Numerical Robustness Evaluation of Floating-Point Closed-Loop Control Based on Interval Analysis

Power-electronics-based systems have penetrated into several critical sectors, such as the industry, power generation, energy transmission and distribution, and transportation. In this context, the system's control, often implemented in real-time processing units, has to meet stringent requirements in terms of safety and repeatability. Given the growing complexity of the implemented algorithms, floating-point arithmetic is being increasingly adopted for high-performance systems. This paper proposes to assess the numerical stability of the control algorithms by means of an interval analysis. The case study of an electric drive is considered, given the wide adoption of such systems and the importance they hold for the safety of the applications.
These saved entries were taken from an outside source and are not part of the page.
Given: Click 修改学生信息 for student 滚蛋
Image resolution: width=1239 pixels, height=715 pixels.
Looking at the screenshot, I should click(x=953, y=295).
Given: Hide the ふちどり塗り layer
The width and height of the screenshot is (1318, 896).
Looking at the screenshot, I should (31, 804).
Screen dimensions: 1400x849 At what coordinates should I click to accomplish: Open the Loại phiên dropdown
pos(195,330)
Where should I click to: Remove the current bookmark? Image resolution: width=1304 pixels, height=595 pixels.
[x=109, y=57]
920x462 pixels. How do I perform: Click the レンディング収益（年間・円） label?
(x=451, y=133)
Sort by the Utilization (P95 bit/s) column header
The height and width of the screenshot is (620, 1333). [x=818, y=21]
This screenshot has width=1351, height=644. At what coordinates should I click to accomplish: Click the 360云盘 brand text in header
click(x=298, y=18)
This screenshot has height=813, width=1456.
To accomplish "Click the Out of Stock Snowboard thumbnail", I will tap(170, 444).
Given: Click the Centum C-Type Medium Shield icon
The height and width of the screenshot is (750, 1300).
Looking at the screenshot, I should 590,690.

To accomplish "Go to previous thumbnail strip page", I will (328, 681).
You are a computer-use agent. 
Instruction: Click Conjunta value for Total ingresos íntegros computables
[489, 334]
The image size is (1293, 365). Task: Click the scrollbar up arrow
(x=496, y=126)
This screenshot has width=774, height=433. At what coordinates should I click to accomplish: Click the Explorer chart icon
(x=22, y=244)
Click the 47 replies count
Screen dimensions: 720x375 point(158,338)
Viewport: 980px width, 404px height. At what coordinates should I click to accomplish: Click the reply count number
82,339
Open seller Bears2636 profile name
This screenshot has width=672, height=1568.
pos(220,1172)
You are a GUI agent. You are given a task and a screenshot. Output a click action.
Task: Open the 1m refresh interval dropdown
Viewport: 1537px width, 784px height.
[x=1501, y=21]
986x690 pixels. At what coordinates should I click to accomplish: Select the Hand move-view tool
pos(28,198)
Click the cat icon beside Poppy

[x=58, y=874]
In particular, two different control strategies-the resonant control and the vector space decomposition-are examined, and a sensitivity analysis based on the proposed technique highlights the different characteristics of the two with respect to numerical stability. The proposed method shows how the resonant control is more robust to variations of the controller gain coefficients with respect to the numerical stability, which could make it the preferred choice for mission-critical electric drive control.

Automated summary

This paper proposes a method to assess the numerical stability of control algorithms using interval analysis, with a case study on electric drive systems. The results show that resonant control is more robust in terms of numerical stability compared to vector space decomposition, making it the preferred choice for mission-critical electric drive control.